Oil production through a well that partially penetrates an oil layer underlain by water causes the oil/water interface to deform into a cone shape. As the production rate is increased, the cone height above the original water/oil contact (WOC) also increases until, at a certain production rate, the cone becomes unstable and water is produced into the well. The maximum water-free production rate is the critical oil rate. Because oil production rate depends on wellbore penetration depth into the pay zone, perforation locations in the oil zone, and other factors, completion interval optimization and critical production rate calculation have been realistic research subjects for petroleum engineering investigators for many years.
Muskat and Wyckoff1 presented their classic work on water-coning analysis in the 1940's. Because simultaneous determination of pressure distribution for the real water-coning system is effectively the same as that for the case with no cone and that the oil is flowing into a sand between two parallel, impermeable boundaries and into a well partially penetrating the sand. They presented a graphical procedure to determine critical oil rate. Meyer and Garder2 proposed an approximate equation that assumes radial flow and gave a simple equation describing the maximum theoretical oil flow rate with no water production while a water cone exists. This maximum theoretical flow rate is defined as the production rate at which the stable cone reaches the well bottom. Chaney et al.3 developed a set of curves based on Muskat and Wyckoff's1 mathematical analysis and potentiometric analyzer study by which maximum water-free production rates can be determined for wells having a gas/oil contact, WOC, or both.

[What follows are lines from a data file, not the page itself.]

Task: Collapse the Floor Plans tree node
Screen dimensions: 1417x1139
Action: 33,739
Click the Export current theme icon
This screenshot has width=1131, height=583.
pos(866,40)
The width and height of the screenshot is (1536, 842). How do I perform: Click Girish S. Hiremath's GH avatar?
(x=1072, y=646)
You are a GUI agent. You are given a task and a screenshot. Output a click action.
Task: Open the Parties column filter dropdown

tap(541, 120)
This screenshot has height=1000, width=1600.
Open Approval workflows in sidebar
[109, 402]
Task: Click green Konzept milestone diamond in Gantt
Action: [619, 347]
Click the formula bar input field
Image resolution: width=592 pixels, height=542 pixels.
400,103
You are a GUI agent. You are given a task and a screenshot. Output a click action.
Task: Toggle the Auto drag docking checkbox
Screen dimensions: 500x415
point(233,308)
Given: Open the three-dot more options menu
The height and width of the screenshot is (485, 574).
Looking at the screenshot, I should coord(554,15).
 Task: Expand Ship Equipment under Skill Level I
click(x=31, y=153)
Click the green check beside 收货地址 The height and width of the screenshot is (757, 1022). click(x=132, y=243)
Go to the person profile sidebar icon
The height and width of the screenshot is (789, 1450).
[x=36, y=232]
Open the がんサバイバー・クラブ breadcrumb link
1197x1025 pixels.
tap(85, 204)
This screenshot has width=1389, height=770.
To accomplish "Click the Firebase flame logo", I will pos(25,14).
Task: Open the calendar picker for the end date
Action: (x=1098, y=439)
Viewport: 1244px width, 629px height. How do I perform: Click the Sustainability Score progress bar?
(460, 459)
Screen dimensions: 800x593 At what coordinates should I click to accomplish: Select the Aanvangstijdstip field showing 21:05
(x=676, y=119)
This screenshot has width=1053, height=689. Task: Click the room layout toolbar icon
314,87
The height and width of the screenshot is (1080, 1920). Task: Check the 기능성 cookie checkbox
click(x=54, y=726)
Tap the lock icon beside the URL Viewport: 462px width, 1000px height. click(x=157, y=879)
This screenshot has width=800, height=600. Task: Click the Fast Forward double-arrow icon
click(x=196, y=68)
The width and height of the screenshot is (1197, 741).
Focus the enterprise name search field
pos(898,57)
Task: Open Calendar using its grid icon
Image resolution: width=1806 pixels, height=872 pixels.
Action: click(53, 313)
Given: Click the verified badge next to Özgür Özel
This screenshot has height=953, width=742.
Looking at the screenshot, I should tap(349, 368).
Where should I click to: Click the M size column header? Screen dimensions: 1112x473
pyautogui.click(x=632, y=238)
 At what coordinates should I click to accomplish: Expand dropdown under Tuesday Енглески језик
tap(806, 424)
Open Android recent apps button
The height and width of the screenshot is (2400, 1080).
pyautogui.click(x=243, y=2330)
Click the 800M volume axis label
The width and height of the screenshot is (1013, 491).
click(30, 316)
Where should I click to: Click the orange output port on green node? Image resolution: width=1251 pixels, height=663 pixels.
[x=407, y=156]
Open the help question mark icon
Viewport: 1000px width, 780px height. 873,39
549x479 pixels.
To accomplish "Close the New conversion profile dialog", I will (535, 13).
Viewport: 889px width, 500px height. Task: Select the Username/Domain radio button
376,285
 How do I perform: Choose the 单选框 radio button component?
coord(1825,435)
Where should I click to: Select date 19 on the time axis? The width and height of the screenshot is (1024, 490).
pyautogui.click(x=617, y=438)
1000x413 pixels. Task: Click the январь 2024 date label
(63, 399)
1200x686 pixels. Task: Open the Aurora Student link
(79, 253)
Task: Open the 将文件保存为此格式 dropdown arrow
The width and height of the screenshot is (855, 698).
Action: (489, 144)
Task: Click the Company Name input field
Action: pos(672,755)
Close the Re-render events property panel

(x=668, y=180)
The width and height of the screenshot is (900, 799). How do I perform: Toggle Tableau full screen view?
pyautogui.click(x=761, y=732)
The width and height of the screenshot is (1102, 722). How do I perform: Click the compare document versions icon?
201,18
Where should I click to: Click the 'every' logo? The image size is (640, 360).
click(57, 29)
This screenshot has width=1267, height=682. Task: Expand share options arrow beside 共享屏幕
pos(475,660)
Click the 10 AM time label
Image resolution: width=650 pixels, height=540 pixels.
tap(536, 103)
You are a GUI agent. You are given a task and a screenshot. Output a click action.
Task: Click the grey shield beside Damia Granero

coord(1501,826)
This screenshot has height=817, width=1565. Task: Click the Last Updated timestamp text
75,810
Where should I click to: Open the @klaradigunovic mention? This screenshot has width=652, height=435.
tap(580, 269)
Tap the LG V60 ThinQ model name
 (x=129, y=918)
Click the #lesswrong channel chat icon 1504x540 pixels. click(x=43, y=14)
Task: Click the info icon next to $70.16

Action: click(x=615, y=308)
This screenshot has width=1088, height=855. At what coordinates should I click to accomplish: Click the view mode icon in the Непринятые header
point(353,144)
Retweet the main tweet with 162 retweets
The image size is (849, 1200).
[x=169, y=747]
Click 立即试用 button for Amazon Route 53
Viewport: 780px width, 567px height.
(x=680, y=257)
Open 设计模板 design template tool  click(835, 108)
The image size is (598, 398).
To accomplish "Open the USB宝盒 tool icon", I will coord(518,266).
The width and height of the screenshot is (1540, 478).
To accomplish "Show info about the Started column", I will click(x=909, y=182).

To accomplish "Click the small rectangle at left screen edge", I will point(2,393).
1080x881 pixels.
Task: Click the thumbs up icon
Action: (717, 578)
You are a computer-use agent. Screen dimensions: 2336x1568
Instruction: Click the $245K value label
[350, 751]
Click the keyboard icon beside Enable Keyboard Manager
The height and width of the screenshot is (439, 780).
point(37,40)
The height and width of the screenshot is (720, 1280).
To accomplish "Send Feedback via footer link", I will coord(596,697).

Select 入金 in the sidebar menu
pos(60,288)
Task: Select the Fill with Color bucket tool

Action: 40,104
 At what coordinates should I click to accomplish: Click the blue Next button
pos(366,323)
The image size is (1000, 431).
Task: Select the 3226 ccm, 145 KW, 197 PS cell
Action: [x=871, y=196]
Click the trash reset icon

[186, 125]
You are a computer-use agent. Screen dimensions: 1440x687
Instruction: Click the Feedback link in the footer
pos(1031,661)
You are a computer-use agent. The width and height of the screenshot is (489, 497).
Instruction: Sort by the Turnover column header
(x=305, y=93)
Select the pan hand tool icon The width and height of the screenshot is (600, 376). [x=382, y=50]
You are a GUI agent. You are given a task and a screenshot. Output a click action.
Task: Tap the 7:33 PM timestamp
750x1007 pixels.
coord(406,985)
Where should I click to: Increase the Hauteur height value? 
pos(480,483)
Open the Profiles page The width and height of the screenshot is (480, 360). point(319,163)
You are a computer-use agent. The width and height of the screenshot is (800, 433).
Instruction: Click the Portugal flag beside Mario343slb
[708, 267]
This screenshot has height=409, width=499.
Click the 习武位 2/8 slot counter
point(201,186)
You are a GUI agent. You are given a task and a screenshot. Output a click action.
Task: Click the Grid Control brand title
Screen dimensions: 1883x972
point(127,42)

Henley et al.4 and Khan5 used scale models to study the water-coning problems. Karp et al.6 analyzed horizontal barriers for controlling water coning experimentally and theoretically using Muskat and Wyckoff's1 and Meyer and Garder's2 theories. Chierici and Ciucci7 presented an approach to determine maximum permissible oil rate without water/gas production using Muskat and Wyckoff's theory and potentiometric model technique. Welge and Weber8 presented a 2D method to calculate water-coning behavior numerically. Their results matched the coning behavior of the laboratory sandpacked model and of several producing wells that were experiencing water or free-gas production by coning. Sobocinski and Cornelius9 presented a correlation to predict water-cone behavior from static WOC to breakthrough conditions. Dagan and Bear10 investigated the problem of local interface upcoming in a coastal aquifer, and Blair and Weinaug,11 Letkman and Ridings,12 and Chappelear and Hirasaki13 studied the coning phenomonen by means of 2D numerical coning models. Bournalzel and Jeanson14 evaluated the breakthrough curve presented by Sobocinski and Cornelius9 and developed a simple expression to fit the curve. Schols15 developed a correlation to predict critical rates from experimental results, and Woods and Khurana16 and Trimble and McDonald17 developed 3D numerical coning models.
Wheatley18 presented a 3D approximate theory of water coning where the effect of the existence of a water cone on the system pressure distribution was considered. Pressure distribution was approximately by superposing the uniform pressure distribution for a cylindrical case on several line/point sources along the wellbore. According to his theory, the critical flow rate can be obtained by a trial-and-error (iteration) procedure. Wheatley's approximation is good for dimensionless drainage-radius (ratio of drainage radius to thickness) values of 2 to 10. Chaperon19 compared critical rates in vertical and horizontal wells. Hoyland et al.20 presented two methods to predict critical oil rate in anisotropic formations having a well completed from the top of the formation; analytical and numerical solutions were reported. Their analytical solution is similar to that of Muskat and Wyckoff,1 except the assumption of uniform flux at the wellbore was replaced by the assumption of an infinitely conductive wellbore. They used Papatzacos'21 pressure distribution function and assumed that the potential distribution in the oil zone is unperturbed by the water conne. Piper and Gonzalez22 modified Wheatley's18 algorithm and extended it to three-phase problems.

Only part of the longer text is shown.